*** Records supplied ***
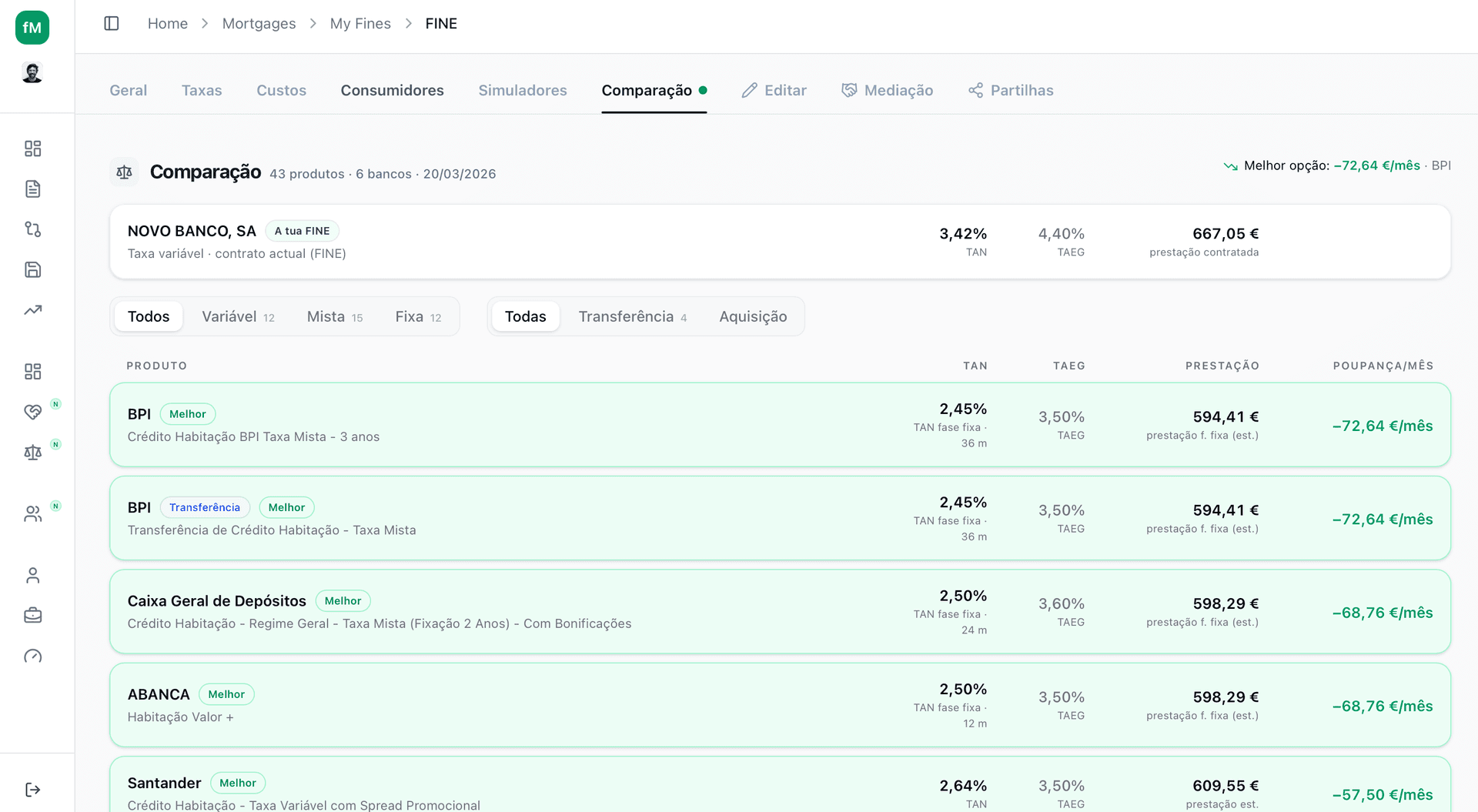
Task: Go to Mortgages in breadcrumb
Action: click(259, 24)
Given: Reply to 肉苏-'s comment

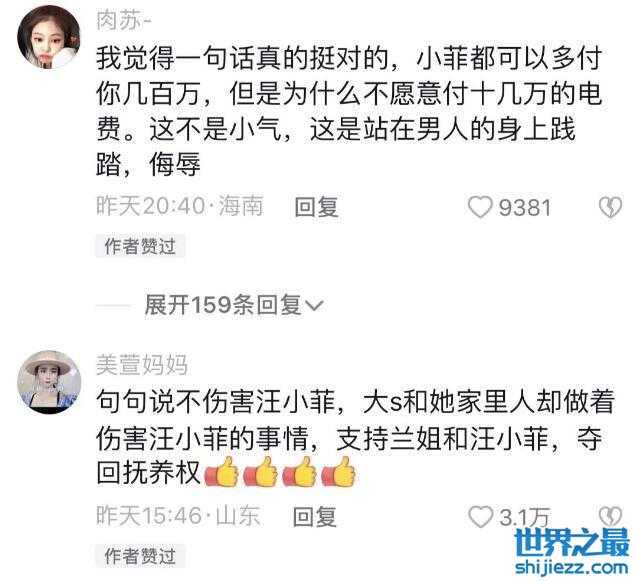Looking at the screenshot, I should (316, 207).
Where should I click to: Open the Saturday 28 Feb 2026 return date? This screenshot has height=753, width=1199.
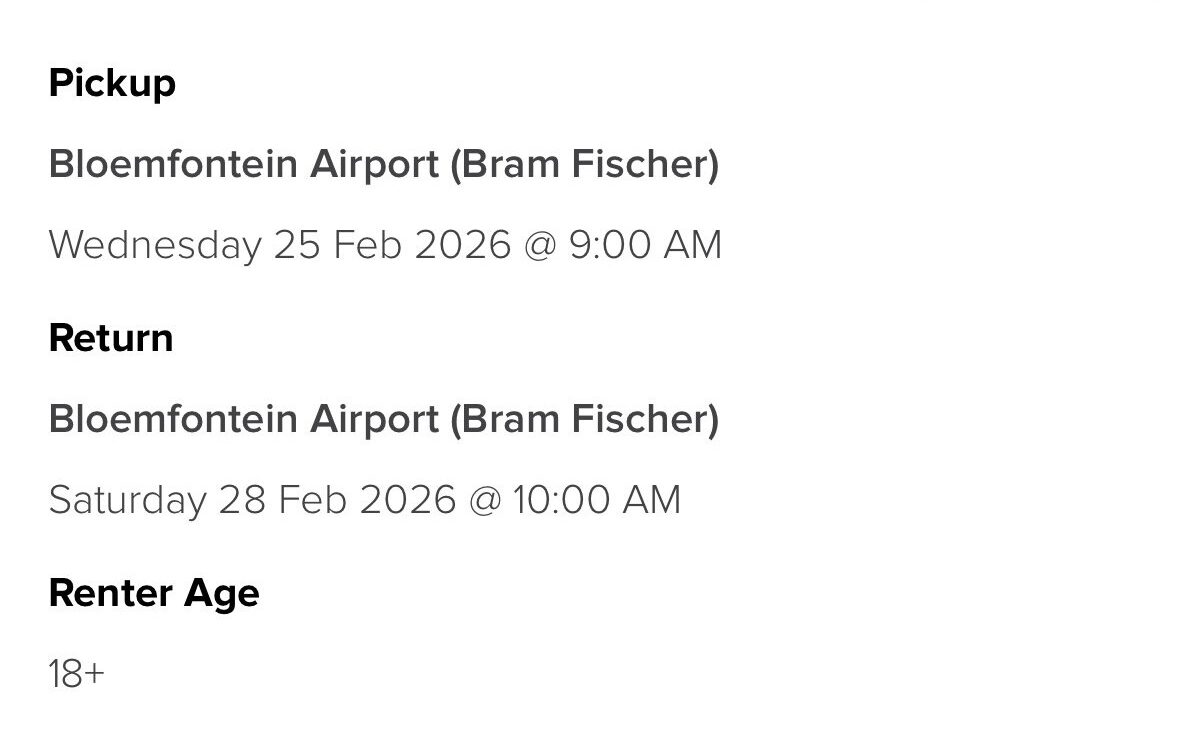252,499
***
In the copy, include exactly the lines from the one containing "Given: Reply to 肉苏-'s comment" through the last line of the records, and no pictures or other text.

§ Written reply
Given: Reply to 肉苏-'s comment

Looking at the screenshot, I should (316, 207).
Where should I click to: Open the Saturday 28 Feb 2026 return date? This screenshot has height=753, width=1199.
252,499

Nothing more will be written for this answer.